Designing novel functional proteins crucially depends on accurately modeling their fitness landscape. Given the limited availability of functional annotations from wet-lab experiments, previous methods have primarily relied on self-supervised models trained on vast, unlabeled protein sequence or structure datasets. While initial protein representation learning studies solely focused on either sequence or structural features, recent hybrid architectures have sought to merge these modalities to harness their respective strengths. However, these sequence-structure models have so far achieved only incremental improvements when compared to the leading sequence-only approaches, highlighting unresolved challenges effectively leveraging these modalities together. Moreover, the function of certain proteins is highly dependent on the granular aspects of their surface topology, which have been overlooked by prior models. To address these limitations, we introduce the Sequence-Structure-Surface Fitness (S3F) model - a novel multimodal representation learning framework that integrates protein features across several scales. Our approach combines sequence representations from a protein language model with Geometric Vector Perceptron networks encoding protein backbone and detailed surface topology.
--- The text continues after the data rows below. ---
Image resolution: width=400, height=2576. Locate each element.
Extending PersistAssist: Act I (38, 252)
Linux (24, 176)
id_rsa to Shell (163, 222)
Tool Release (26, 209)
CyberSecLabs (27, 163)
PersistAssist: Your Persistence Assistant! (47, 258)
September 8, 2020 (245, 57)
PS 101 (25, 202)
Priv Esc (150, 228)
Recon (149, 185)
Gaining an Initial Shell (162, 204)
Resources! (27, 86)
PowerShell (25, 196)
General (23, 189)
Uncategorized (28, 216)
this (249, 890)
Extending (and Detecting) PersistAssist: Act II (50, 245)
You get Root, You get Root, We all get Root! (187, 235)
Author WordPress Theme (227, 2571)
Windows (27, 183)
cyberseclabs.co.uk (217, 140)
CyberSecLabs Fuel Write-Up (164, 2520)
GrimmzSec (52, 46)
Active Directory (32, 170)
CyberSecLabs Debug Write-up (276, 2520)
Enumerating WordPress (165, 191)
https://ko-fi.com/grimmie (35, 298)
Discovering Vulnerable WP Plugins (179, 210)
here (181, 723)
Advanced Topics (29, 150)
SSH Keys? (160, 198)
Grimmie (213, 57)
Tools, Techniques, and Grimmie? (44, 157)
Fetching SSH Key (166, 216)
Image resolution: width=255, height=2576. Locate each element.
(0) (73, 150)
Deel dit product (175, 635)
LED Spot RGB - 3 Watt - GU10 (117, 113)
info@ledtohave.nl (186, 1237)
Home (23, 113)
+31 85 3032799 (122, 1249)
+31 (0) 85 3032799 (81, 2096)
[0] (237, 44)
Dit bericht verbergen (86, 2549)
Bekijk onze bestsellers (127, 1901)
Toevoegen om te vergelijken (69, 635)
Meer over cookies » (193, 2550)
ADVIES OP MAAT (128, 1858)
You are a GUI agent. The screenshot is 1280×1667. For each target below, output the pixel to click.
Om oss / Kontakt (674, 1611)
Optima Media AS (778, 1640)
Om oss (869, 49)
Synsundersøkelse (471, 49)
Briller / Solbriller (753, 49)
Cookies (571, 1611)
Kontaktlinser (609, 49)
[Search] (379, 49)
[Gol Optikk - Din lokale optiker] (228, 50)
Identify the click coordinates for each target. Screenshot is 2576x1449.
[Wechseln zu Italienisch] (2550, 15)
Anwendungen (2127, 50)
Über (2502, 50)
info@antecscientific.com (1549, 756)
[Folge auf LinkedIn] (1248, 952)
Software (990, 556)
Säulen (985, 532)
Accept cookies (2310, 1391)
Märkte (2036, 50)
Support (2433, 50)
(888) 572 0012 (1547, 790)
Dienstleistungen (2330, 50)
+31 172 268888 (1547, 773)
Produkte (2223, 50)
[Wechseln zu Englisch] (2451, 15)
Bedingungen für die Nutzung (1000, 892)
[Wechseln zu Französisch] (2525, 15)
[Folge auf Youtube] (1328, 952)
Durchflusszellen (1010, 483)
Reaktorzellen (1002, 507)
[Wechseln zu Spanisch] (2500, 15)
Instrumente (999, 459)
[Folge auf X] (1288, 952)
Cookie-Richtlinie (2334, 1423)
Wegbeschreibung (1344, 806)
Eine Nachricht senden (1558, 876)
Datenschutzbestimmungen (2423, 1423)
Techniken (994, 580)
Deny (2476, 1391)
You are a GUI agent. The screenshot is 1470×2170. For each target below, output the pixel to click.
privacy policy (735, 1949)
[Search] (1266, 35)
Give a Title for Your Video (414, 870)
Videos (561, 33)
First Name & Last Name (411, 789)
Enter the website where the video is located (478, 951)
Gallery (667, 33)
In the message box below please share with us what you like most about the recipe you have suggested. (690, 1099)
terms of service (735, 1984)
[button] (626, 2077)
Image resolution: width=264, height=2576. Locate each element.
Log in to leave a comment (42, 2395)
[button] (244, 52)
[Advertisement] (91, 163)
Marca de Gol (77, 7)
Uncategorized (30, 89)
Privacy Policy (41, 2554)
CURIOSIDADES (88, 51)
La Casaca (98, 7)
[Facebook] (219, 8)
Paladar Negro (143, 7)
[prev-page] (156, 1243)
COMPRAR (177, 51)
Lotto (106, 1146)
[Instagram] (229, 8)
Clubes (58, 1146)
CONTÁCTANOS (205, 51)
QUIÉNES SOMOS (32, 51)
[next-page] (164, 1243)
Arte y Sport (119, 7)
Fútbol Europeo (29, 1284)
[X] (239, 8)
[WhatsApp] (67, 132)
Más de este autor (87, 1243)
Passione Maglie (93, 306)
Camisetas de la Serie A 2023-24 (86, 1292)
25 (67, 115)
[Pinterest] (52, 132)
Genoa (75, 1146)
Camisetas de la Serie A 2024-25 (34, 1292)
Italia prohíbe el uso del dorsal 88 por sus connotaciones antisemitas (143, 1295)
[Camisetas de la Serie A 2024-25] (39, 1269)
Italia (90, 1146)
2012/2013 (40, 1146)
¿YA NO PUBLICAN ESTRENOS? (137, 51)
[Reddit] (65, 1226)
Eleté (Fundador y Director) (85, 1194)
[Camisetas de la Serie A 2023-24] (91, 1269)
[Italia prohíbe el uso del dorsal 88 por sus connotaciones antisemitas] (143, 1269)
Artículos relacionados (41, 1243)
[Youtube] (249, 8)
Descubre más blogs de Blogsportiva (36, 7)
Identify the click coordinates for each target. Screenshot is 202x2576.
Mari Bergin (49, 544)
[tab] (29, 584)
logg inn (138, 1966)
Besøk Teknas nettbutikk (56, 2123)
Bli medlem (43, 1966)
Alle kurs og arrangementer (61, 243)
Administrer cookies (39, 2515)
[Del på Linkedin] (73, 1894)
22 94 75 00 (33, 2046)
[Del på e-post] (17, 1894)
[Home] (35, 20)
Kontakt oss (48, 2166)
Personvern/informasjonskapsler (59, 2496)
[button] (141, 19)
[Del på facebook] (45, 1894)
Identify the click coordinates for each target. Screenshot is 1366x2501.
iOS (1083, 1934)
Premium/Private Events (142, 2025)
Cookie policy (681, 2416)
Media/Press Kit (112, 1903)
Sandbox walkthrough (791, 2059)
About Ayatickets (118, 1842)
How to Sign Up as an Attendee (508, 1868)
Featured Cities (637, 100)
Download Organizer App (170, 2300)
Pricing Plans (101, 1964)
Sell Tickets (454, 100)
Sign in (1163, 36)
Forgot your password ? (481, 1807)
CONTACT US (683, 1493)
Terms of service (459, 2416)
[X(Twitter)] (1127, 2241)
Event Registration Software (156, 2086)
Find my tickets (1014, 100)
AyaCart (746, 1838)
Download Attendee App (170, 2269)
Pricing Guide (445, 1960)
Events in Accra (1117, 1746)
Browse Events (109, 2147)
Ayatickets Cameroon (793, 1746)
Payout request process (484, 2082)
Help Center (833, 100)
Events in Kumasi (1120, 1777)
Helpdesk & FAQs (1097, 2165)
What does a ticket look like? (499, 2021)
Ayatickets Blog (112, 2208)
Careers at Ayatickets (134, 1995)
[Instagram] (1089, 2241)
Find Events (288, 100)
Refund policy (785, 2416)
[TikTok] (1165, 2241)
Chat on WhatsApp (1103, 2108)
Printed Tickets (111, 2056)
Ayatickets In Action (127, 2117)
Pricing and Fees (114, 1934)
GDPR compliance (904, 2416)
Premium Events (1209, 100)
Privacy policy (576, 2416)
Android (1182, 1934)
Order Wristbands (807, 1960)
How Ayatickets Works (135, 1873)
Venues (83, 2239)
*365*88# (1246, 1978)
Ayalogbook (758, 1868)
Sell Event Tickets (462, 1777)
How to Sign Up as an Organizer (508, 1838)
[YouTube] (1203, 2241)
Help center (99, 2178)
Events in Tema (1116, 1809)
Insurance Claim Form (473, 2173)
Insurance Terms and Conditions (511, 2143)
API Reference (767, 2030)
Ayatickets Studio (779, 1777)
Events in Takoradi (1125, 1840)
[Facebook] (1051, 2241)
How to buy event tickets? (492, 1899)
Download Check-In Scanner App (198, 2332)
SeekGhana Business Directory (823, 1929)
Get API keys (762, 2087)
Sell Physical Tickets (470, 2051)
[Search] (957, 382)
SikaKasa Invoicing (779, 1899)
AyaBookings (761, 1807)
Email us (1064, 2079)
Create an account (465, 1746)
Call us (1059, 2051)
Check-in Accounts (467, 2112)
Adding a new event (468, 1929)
The proposed method achieves state-of-the-art fitness prediction on the ProteinGym benchmark encompassing 217 substitution deep mutational scanning assays, and provides insights into the determinants of protein function. Our code is at https://github.com/DeepGraphLearning/S3F.

Paper Structure

This paper contains 21 sections, 5 equations, 4 figures, 3 tables.

Figures (4)

  • Figure 1: Multi-scale Pre-training and Inference Frameworks for Protein Fitness Prediction. During pre-training, protein sequences and structures are sampled from a database, with 15% of residue types randomly masked. These sequences are fed into a protein language model, ESM-2-650M. Then, the output residue representations are used to initialize node features in our structure and surface encoders. Through message passing on structure and surface graphs, our methods, S2F (blue) and S3F (green), accurately predict the residue type distribution at each masked position. This distribution is subsequently used for mutation preferences in downstream fitness prediction tasks.
  • Figure 2: Results of ESM-2-650M, S2F, S3F, and S3F-MSA for Analyzing Contributions of Sequences, Structures, Surfaces, and Alignments.(a-d) Breakdown performance (Spearman's rank correlation) on assays grouped by function type (a), MSA depth (b), taxon (c), and mutation depth (d). (e-f) Impact of protein structure quality on performance. (e) Breakdown performance on assays with low, medium, and high-quality structures. (f) Results using five groups of AlphaFold2-predicted structures ranked by pLDDT (0 for the highest pLDDT, 4 for the lowest pLDDT). (g) Results on all assays and out-of-distribution assays with low sequence similarity to the pre-training dataset.
  • Figure 3: Case Study on GB1.(a-c) For each pair of mutation sites, we plot the Spearman's rank correlation between the experimental values and model-predicted scores for all 361 mutations: ESM (a), S2F (b), and S3F (c). The epistasis between residues 234-252 and residues 266-282 (in the black rectangle) are better captured by S2F and S3F. (d) Visualization of the predicted structure for GB1. Mutation regions 234-252 and 266-282 are highlighted in red and blue, respectively.
  • Figure 4: Spearmanr's rank correlation for ESM-2-650M, S2F, S3F and S3F-MSA on 19 proteins with less than 30% sequence similarity to the pre-training dataset.